Prepare yourself adequately in every situation to minimize the risk and effect of rejection and so that your confidence is not broken. For example, learn public speaking and rehearse what you are going to say beforehand if you have landed a public speaking engagement. That way, you are sure of yourself and confident you have what it takes to hack it. If you are rejected, don’t take it personally.

Rejection and setbacks happen to the best of us. Take it as a learning experience. Learn from your mistakes and move on.

11. Face uncomfortable situations square in the face.

Don’t run away from uncomfortable situations. Running away from people or situations because you feel scared, shy or timid only confirms and reinforces your shyness. Instead, face the situation that makes you uneasy square in the face. For example, go ahead and talk to that person you are afraid to approach, or go straight to the front of your yoga class! What’s the worst that can happen?

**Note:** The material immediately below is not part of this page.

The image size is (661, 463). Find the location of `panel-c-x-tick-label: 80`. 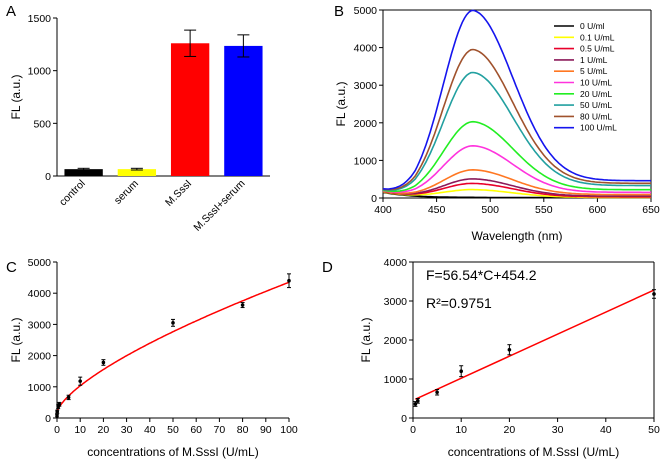

panel-c-x-tick-label: 80 is located at coordinates (243, 430). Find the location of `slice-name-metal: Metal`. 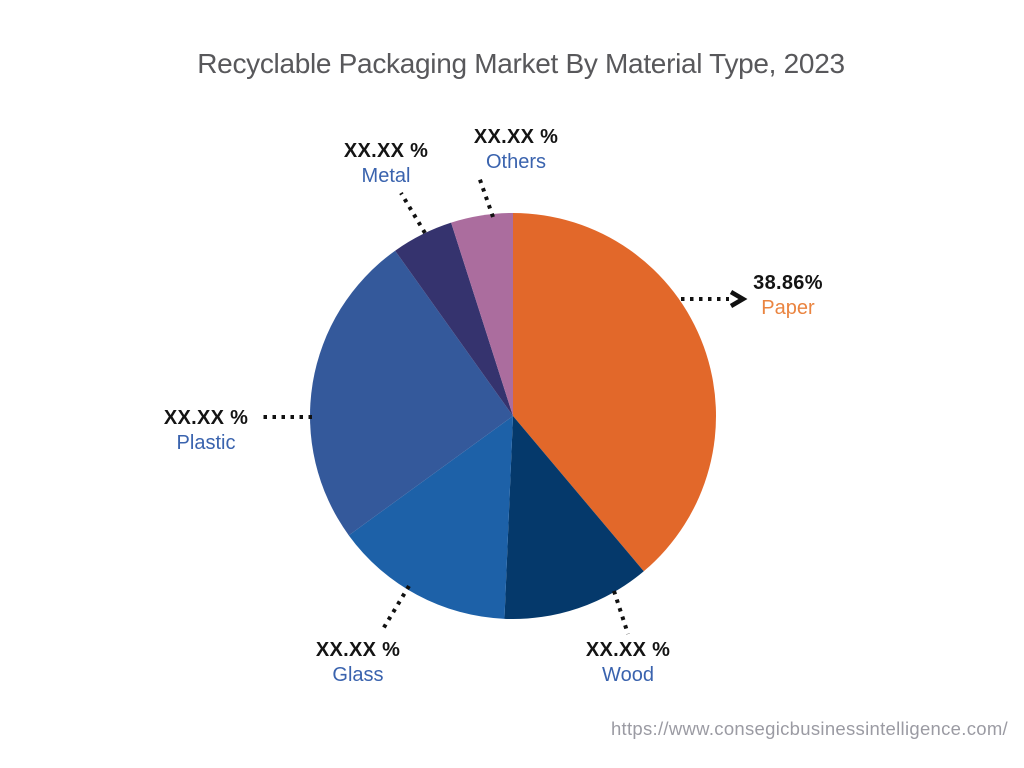

slice-name-metal: Metal is located at coordinates (386, 176).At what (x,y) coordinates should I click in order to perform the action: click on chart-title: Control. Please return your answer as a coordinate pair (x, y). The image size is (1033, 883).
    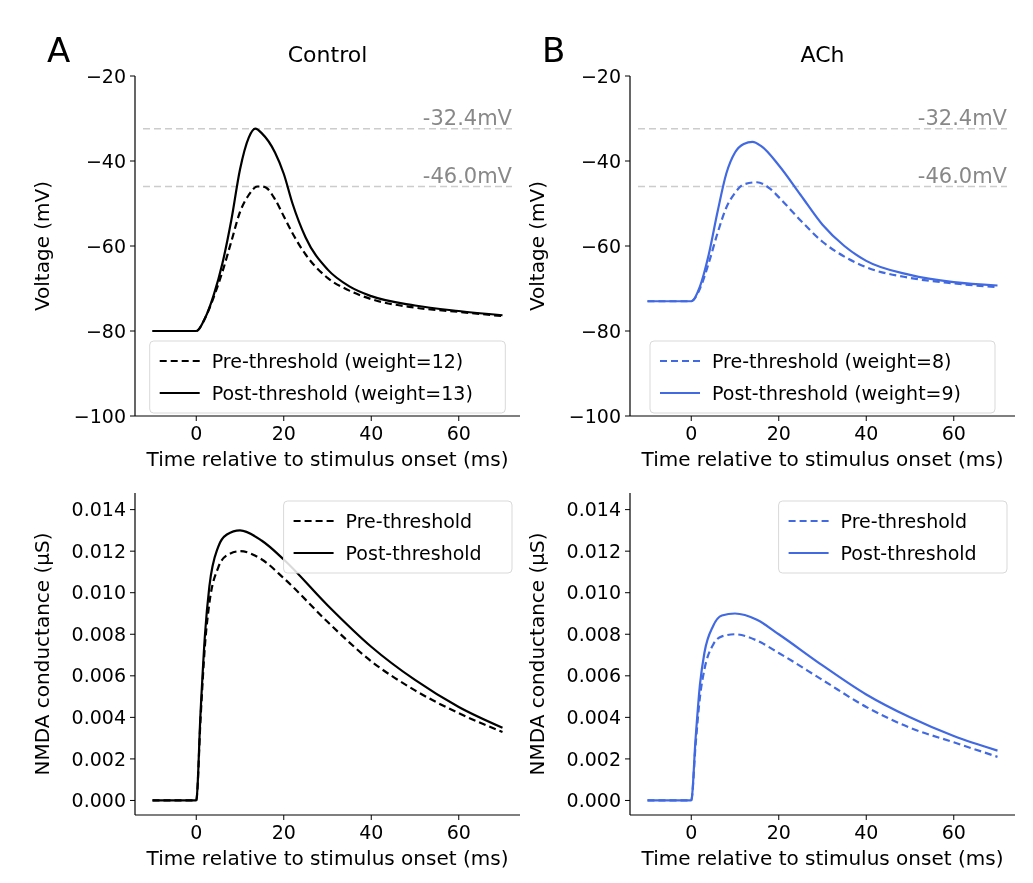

Prepare and be ready for any eventuality. The more you face your fears, the more you realize you are stronger than you thought and the more confident you get. This simple, yet admittedly courageous, act makes you unstoppable. You get comfortable being uncomfortable and begin to feel like you can take on the world. And that is the hallmark of someone destined for great things.

12. Sit up straight and walk tall—you are awesome!

Yes, sit up straight and believe you are awesome. Don’t slump in your chair or slouch your shoulders. Experts say the right stance can not only keep your self-esteem and mood lifted, but also lead to more confidence in your own thoughts.[4]

The way to sit is to open up your chest and keep your head level so that you look and feel poised and assured. And when you get up, stand tall and walk like you’re on a mission. People who sit up straight and walk tall are more attractive and instantly feel more confident. Try it now: you’ll feel fierce and confident just by sitting up straight and walking tall.